“Sayın Hüseyin Özgürgün
Dışişleri Bakanı
Sayın Bakanım, ben aşağıda imza sahibi …….kimlik nolu A.Ş.
Sağlık sorunlarım nedeniyle borçlanmış bulunmaktayım. Borçlarımı ödeyebilmem için maddi katkıda bulunmanızı saygılarımla arz ederim…
A.Ş.”
Bakan:
3000 TL uygundur ödeyin.
“Dışişleri Bakanlığı,
Sayın bakanım, ben aşağıda imza sahibi ……kimlik hamili İ.B.
Sosyal yardım almaktayım, 3 çocuğumun okul masraflarını karşılamakta zorlanıyorum. Maddi sıkıntı içinde olduğumdan dolayı yardımcı olmanızı saygılarımla rica eder, iş hayatınızda başarılar dilerim.
İ.B”
Bakan:
1000 TL uygundur ödeyin.
“İlgili makama,
Ben aşağıda imza sahibi …… kimlik nolu A.A.
Maddi yönden sıkıntım olmasından dolayı tarafıma maddi yardımda bulunulmasını talep eder, gereğinin yapılmasını saygılarımla rica ederim…
A.A.
Lefkoşa”
Bakan:
1000 TL uygundur ödeyin.
“İlgili makama,
Ben aşağıda imza sahibi …….kimlik hamili H.P.

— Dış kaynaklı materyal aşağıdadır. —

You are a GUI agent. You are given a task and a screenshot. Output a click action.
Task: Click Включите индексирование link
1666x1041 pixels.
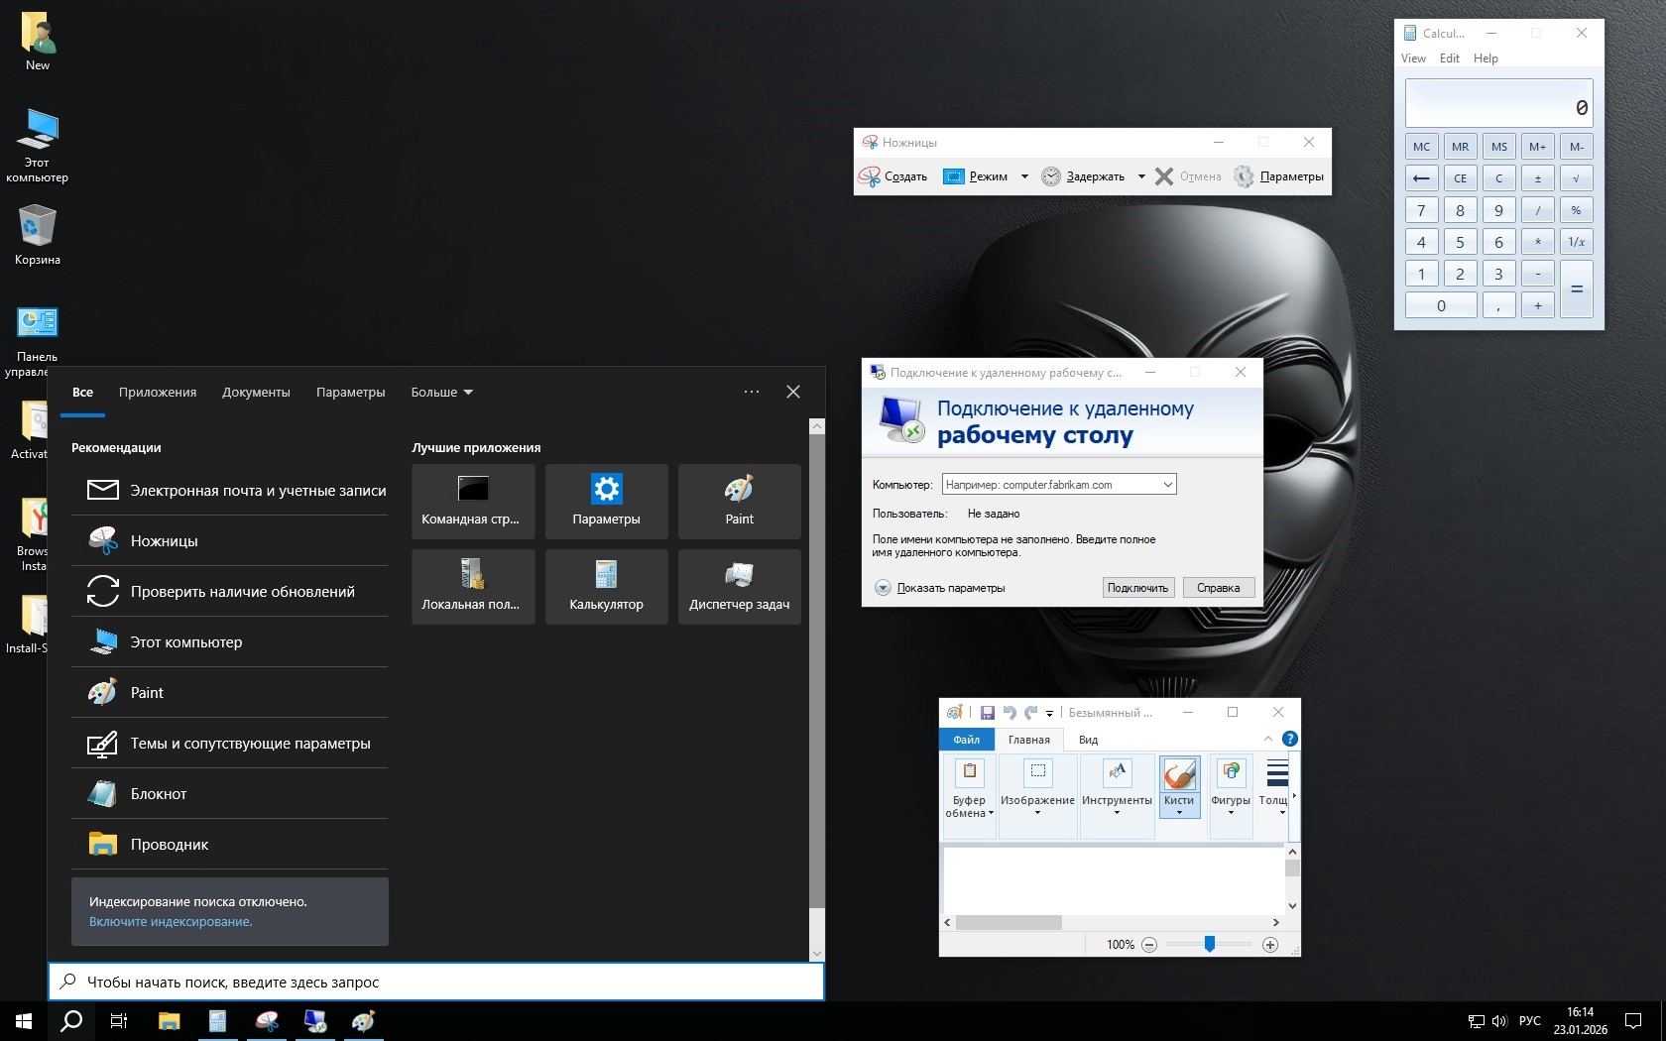coord(171,922)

Maddi sıkıntı içindeyim, uygun görmeniz halinde maddi yardım talep etmekteyim. Yardımınız için şimdiden teşekkür eder, çalışmalarınızda başarılar dilerim.
H.A
Bakan:
1500 TL uygundur ödeyin.
“Dışişleri Bakanlığı,
Sayın Bakanım, ekonomik yönden işlerim iyi gitmiyor, zor durumdayım.
Bana maddi yönden katkıda bulunursanız sevinirim. Saygılar sunarım.
A.A.
Bakan:
2000 TL uygundur ödeyin
“İlgili makama,
Ben ……..kimlik nolu S.S.
Ortaköy ……sokak……no’da oturuyorum.
Babamdan kalan yetim maaşıyla  güçlükle geçinebilmekteyim. Elektrik ve su borçlarından dolayı kesilmiştir. Yetim maaşı ile bunları karşılayamıyorum.

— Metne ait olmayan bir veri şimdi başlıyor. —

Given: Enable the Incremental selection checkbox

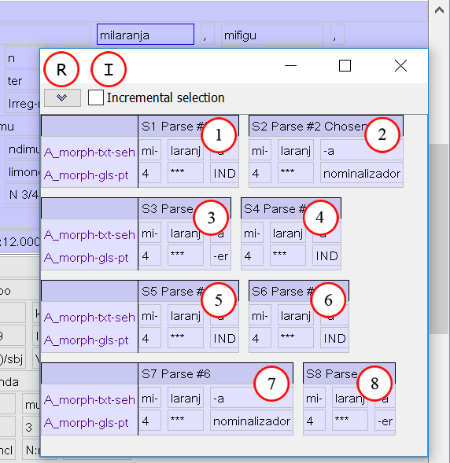Looking at the screenshot, I should coord(96,97).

Yardımlarınızı arz ederim.
S.S.
Bakan:
3000 TL uygundur ödeyin
Bunlar gibi onlarca dilekçe var elimde.
Kimse rencide olmasın diye de kimlik numaralarını yazmadım, isim ve soy isimlerin de sadece baş harflerini yayınladım.
Hepsini tek tek birkaç kez okudum ve her birinde de içim cız etti…
Hepsinin ortak özelliği bu yılın Şubat, Mart ve Nisan aylarında yazılmış olması ve Dışişleri Bakanlığına gönderilmesi.
Dönemin Dışişleri Bakanı 3 ay içinde tam 60 bin TL ödemiş böylelikle…
Ne gariptir tam 12 kişi 4 Şubat 2013 tarihinde yapmış dilekçesini.
5 kişi de 11 Şubat 2013 tarihinde dilekçe yazıp göndermiş bakanlığa.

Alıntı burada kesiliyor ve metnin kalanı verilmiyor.